--- PROBLEM STATEMENT ---
The line with "The height and" marks where to begin; print it and all lines after it in the material below exactly, skipping pictures.

★ ★ ★ ★ ★

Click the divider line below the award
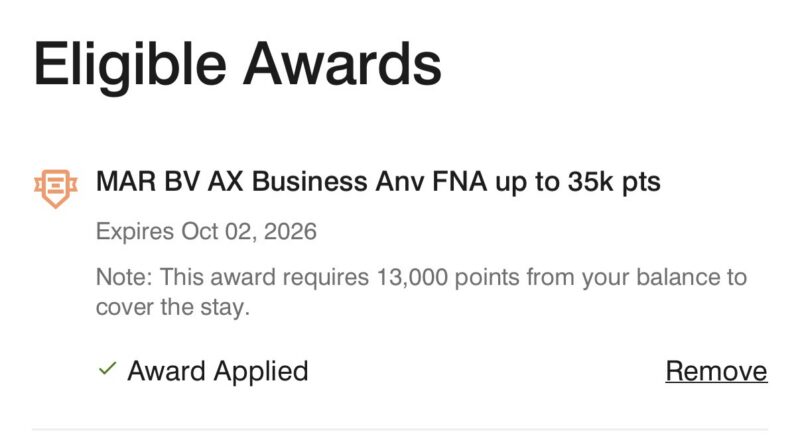 tap(400, 430)
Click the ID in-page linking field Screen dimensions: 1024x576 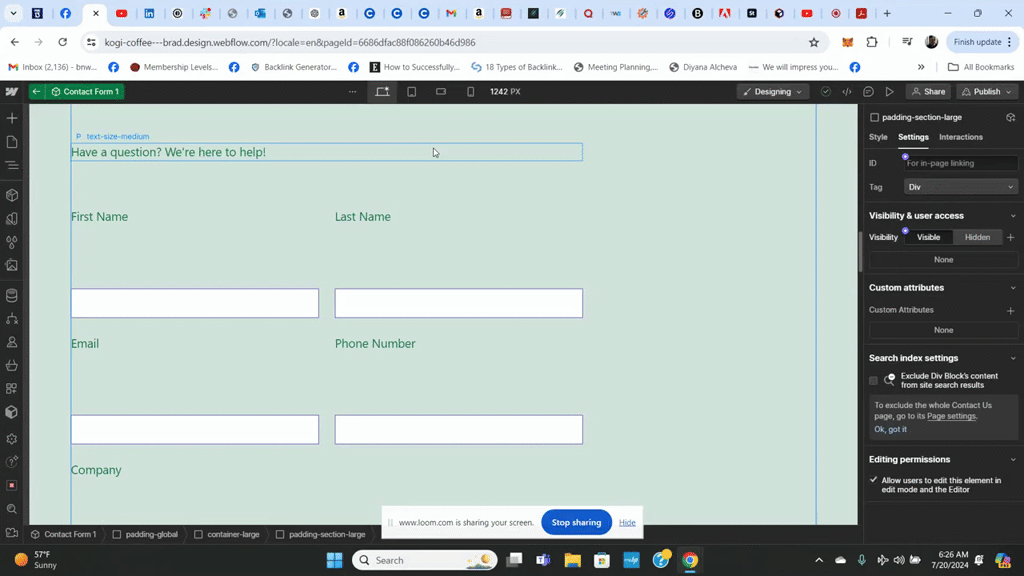point(960,163)

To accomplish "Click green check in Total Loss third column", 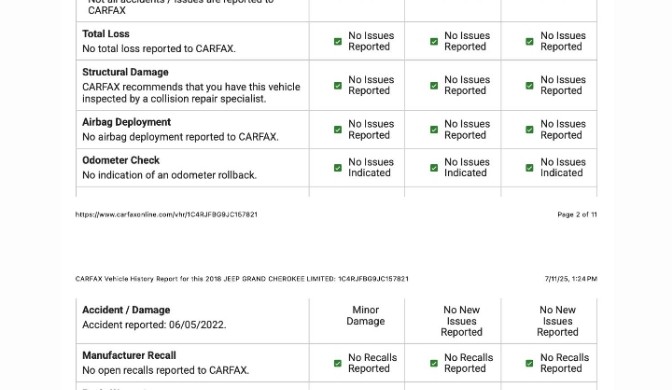I will 530,42.
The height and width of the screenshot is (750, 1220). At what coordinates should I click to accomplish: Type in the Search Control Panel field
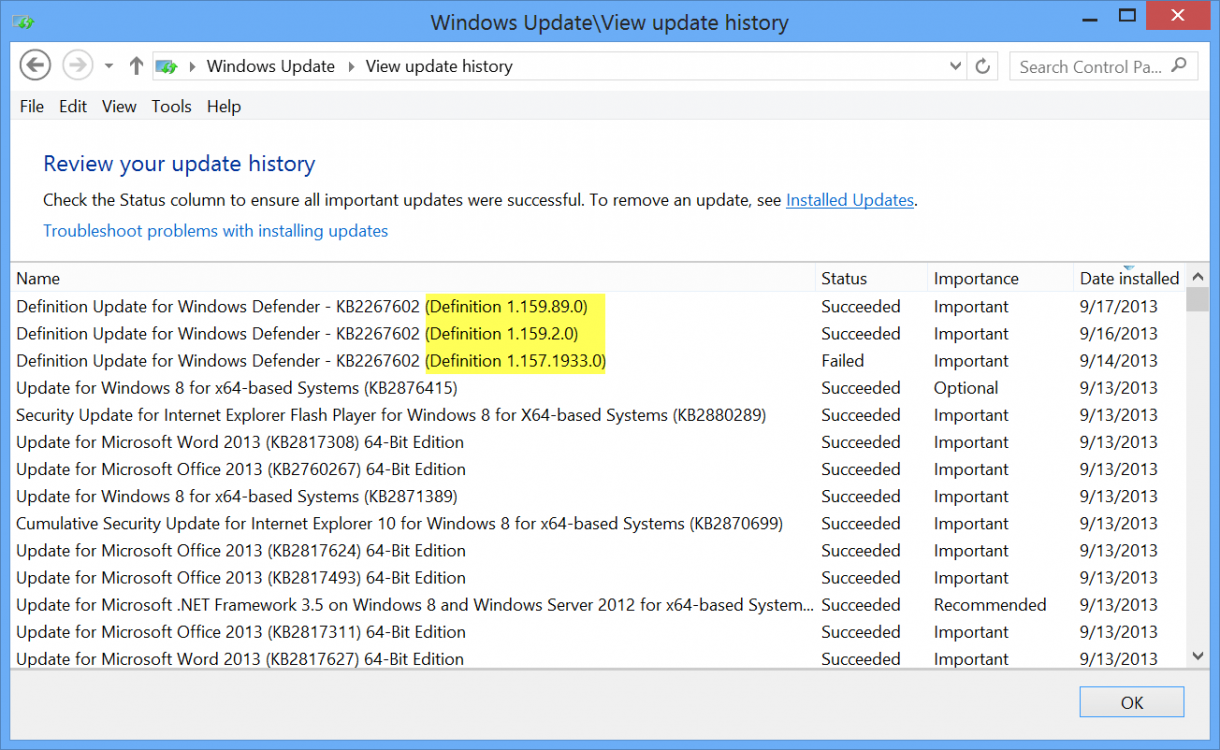[x=1088, y=66]
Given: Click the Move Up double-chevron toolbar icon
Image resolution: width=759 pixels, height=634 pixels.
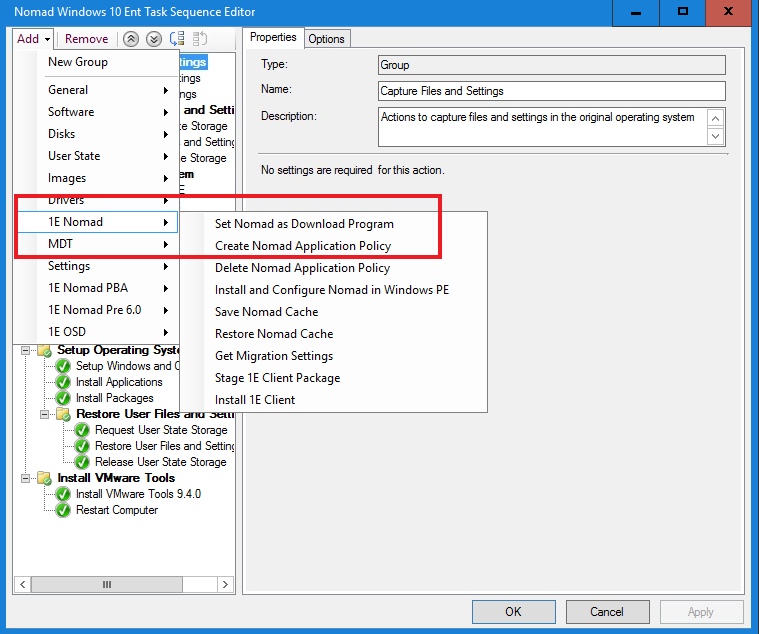Looking at the screenshot, I should point(131,39).
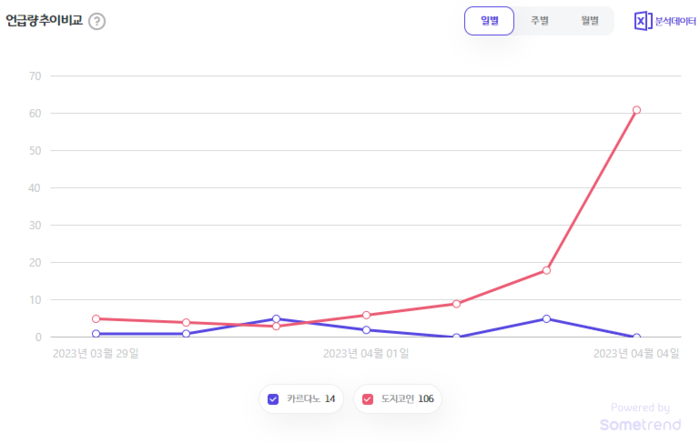Image resolution: width=700 pixels, height=443 pixels.
Task: Uncheck the 카르다노 legend checkbox
Action: [x=273, y=400]
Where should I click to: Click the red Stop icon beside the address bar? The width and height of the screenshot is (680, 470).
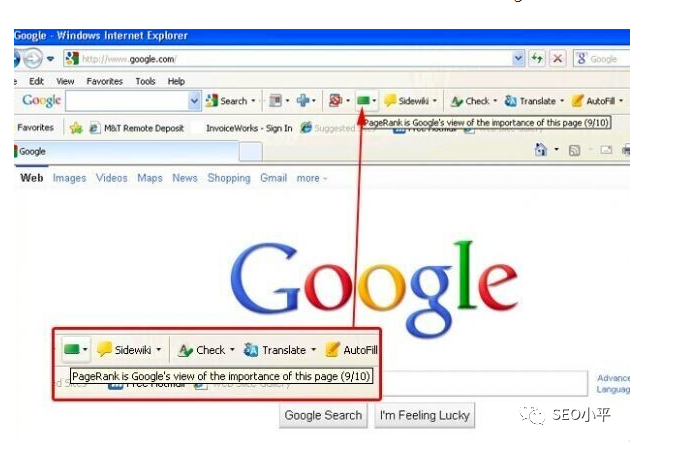pos(558,59)
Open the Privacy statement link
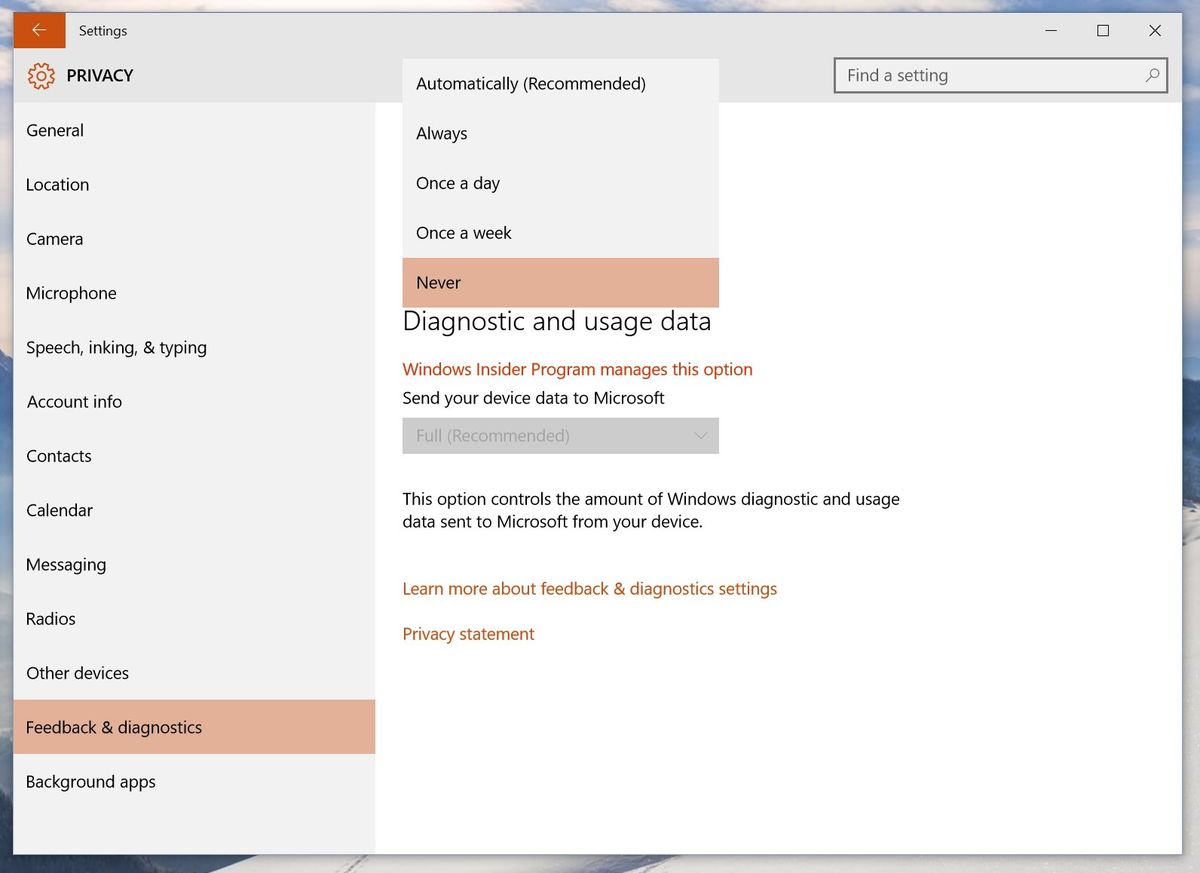 (x=468, y=633)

★ ★ ★ ★ ★

--- SOLUTION TO THIS PROBLEM ---
The height and width of the screenshot is (750, 1220). At what coordinates should I click to accomplish: Type in the Search Control Panel field
[x=1088, y=66]
Given: Click the Move Up double-chevron toolbar icon
Image resolution: width=759 pixels, height=634 pixels.
Looking at the screenshot, I should point(131,39).
Image resolution: width=700 pixels, height=443 pixels.
Task: Uncheck the 카르다노 legend checkbox
Action: [x=273, y=400]
Where should I click to: Click the red Stop icon beside the address bar? The width and height of the screenshot is (680, 470).
pos(558,59)
Open the Privacy statement link
 (x=468, y=633)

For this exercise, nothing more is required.